J’ai commencé à travailler à l’Hôpital Necker en janvier 2018, pour la Suite Necker. Cet espace est dédié à la transition entre l’hospitalisation pédiatrique et l’hospitalisation adulte. Il s’agissait d’enfants souffrant de maladies rares et chroniques et, pour lesquels, nous savions qu’ils seraient encore malades à l’âge de 18 ans. Avec une conseillère d’orientation, une psychologue, une gynécologue et conseillère sexuelle, une professeure de sport, une enseignante de méditation, des praticiens shiatsu, une conseillère en image et moi, socio-esthéticienne, nous les préparions à s’autonomiser sur le prendre soin de soi en améliorant l’estime et la confiance en soi.

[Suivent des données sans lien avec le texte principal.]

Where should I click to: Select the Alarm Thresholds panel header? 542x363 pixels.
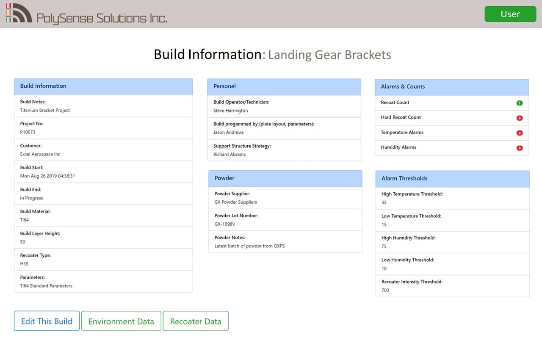tap(452, 178)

Des soins pour le mieux-être

J’intervenais dans tous les services comme dermato, pneumo, gastro, mais aussi dans des services plus protégés comme les chambres stériles pour les enfants qui venaient de recevoir une greffe de moelle osseuse par exemple. Souvent, j’étais sollicitée par l’équipe soignante pour soulager la douleur. L’objectif principal était de les apaiser et les aider à se sentir mieux dans leur peau et dans leur corps, afin de se sentir mieux dans leur tête. Au travers de massages détente et notamment du Nursing Touch, que j’ai appris au CODES, je leur offrais des instants de reconnexion à leur corps aimant et pas que souffrant… Le toucher devient alors un outil de médiation corporelle. D’autre part, mon rôle était également de prodiguer des conseils adaptés face aux impacts cutanés que peut entraîner la chimiothérapie notamment.

Balance ton style !

Aujourd’hui, toujours en partenariat avec la Suite-Necker et, en collaboration avec une styliste médicale, un photographe de mode et une couturière, j’interviens pour animer des ateliers «Balance ton Style». Je prodigue des conseils vestimentaires à des jeunes en situation de handicap ou avec des dispositifs médicaux. Notre but est de leur offrir la possibilité d’être habillés comme les jeunes de leur âge en réadaptant les vêtements à leurs contraintes/besoins.

Formatrice et socio-esthéticienne

Depuis 2017, j’enseigne au sein du CODES à Tours, à coeur de transmettre mon savoir-faire. Je forme également au socio-conseil en image les futures socio-esthéticiennes dans plusieurs écoles françaises.

Message aux esthéticiennes

La beauté inclusive est selon moi le futur pour les esthéticiennes et l’une de mes valeurs essentielles ! Se former à accueillir au sein de son centre de beauté des personnes ayant eu un cancer ou en situation de handicap physique, permet de poursuivre les accompagnements que nous, socio-esthéticiennes, pouvons mettre en place au sein des structures. La plupart des patients ont envie d’avoir accès, comme tout le monde, à des soins esthétique, à côté de leur domicile.